How to Delete a Photo on Instagram: A Complete Guide

Removing a photo from your Instagram profile is straightforward once you know where to look — but the exact steps, and what happens after you delete, depend on a few things worth understanding before you tap that button.

What Happens When You Delete an Instagram Photo

When you delete a post on Instagram, it's permanently removed from your profile grid, your followers' feeds, and Instagram's servers — eventually. Instagram typically removes content from its systems within 90 days of deletion, though it disappears from public view immediately.

This is different from archiving, which hides a post from your profile without deleting it. Archived posts can be restored at any time. Deletion cannot be undone.

A few things worth noting:

  • Any comments, likes, and tags associated with the deleted post are also removed
  • If someone saved your photo to a collection, it will disappear from their saved items too
  • Photos you've been tagged in by others are separate — deleting your own post doesn't remove tags on other people's posts

How to Delete a Photo on the Instagram App (iOS and Android)

The process is essentially the same on both platforms:

  1. Open the Instagram app and go to your profile by tapping your profile picture in the bottom-right corner
  2. Tap the post you want to delete to open it
  3. Tap the three-dot menu (⋯) in the top-right corner of the post
  4. Select "Delete" from the menu
  5. Confirm by tapping "Delete" again when prompted

Instagram will ask you to confirm because there's no recycle bin or undo option. Once it's gone, it's gone.

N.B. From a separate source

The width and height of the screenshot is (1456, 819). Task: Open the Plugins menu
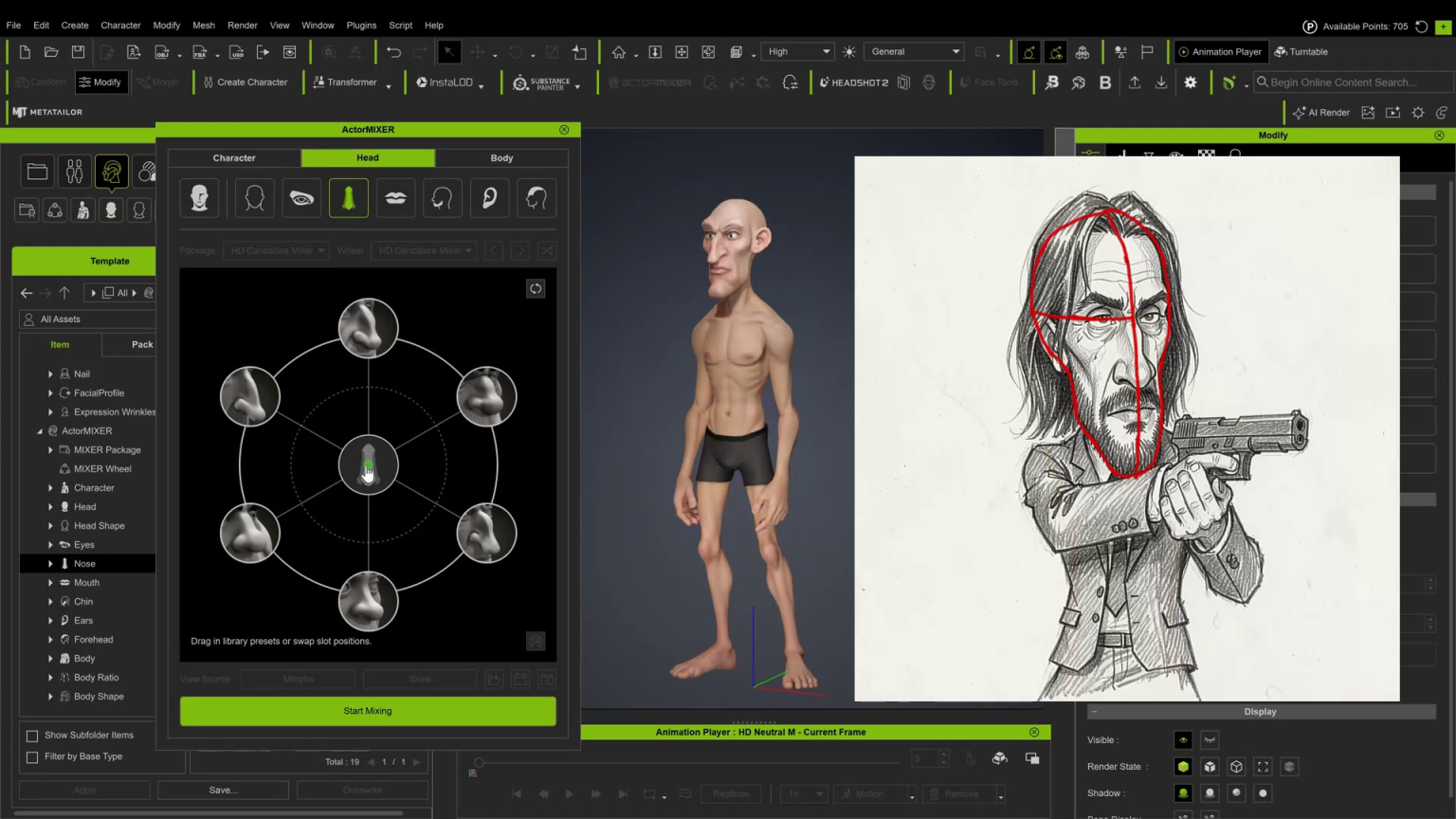[x=361, y=26]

How to Delete a Photo on Instagram via Desktop (Web Browser)

Instagram's desktop experience has expanded in recent years, and you can now delete posts from a browser:

  1. Go to instagram.com and log in
  2. Navigate to your profile page
  3. Click on the post you want to remove
  4. Click the three-dot menu (⋯) — usually visible in the top-right of the post overlay
  5. Select "Delete" and confirm

The desktop method works well if you're managing a larger cleanup and prefer a bigger screen to review posts before removing them.

Deleting vs. Archiving: Which Makes Sense for You 🗂️

ActionVisible to OthersReversibleKeeps Engagement Data
DeleteNoNoNo
ArchiveNoYesYes (restored with post)
Deactivate accountNoYesYes

Archiving is worth considering if you're unsure. It removes the post from public view while preserving the likes, comments, and caption — useful if you're rebranding, taking a break, or just want to tidy your grid without losing content permanently.

Deleting Multiple Photos: No Bulk Delete Option (Yet)

As of now, Instagram does not have a native bulk delete feature within the standard app. Each post must be deleted individually through the steps above.

Some third-party tools claim to offer bulk deletion, but these come with real trade-offs:

  • They require access to your Instagram account credentials or API permissions
  • Instagram's terms of service restrict automated actions, and accounts using unauthorized third-party tools risk being flagged or temporarily restricted
  • The reliability and safety of these tools varies significantly

If you're doing a large cleanup, the built-in archive feature may be a safer intermediate step — archive everything first, review, then delete selectively.

What About Instagram Stories and Reels?

Stories delete automatically after 24 hours, but you can remove them manually before that:

  • Open the story → tap the three-dot menu → select "Delete"

Reels follow the same deletion process as regular posts — go to the reel on your profile, tap the three-dot menu, and select Delete.

Carousel posts (multiple photos in one post) can only be deleted as a whole. Instagram does allow you to remove individual photos from a carousel by editing the post — tap the three-dot menu, select Edit, then remove individual slides — without deleting the entire post.

A Few Variables That Affect Your Experience 📱

The steps above work reliably across most setups, but a few things can affect what you see:

  • App version: Instagram updates its UI periodically. If your app hasn't updated recently, menu options may look slightly different. Keeping the app current generally keeps the interface consistent with current guides.
  • Account type: Creator and Business accounts have access to Instagram Insights, which show engagement data per post. Deleting a post removes that data from your dashboard, which may matter if you're tracking performance over time.
  • Linked platforms: If you originally shared a post to Facebook or other connected platforms simultaneously, deleting it on Instagram does not remove it from those platforms. Those posts need to be deleted separately.
  • Tagged posts: If others have tagged you in their photos, you can remove the tag from your profile (Settings → Tags → Review Tags) — but the photo itself remains on their account.

Understanding What You're Actually Removing

The decision to delete versus archive versus simply untag yourself matters differently depending on whether you're managing a personal account, a creator profile, or a business page. Someone clearing out old personal photos has a different relationship to engagement history, follower perception, and content strategy than someone running a brand account — and the same action carries different weight in each context.

What's consistent across all of them is that the mechanics work the same way. What changes is what those mechanics mean for your specific situation.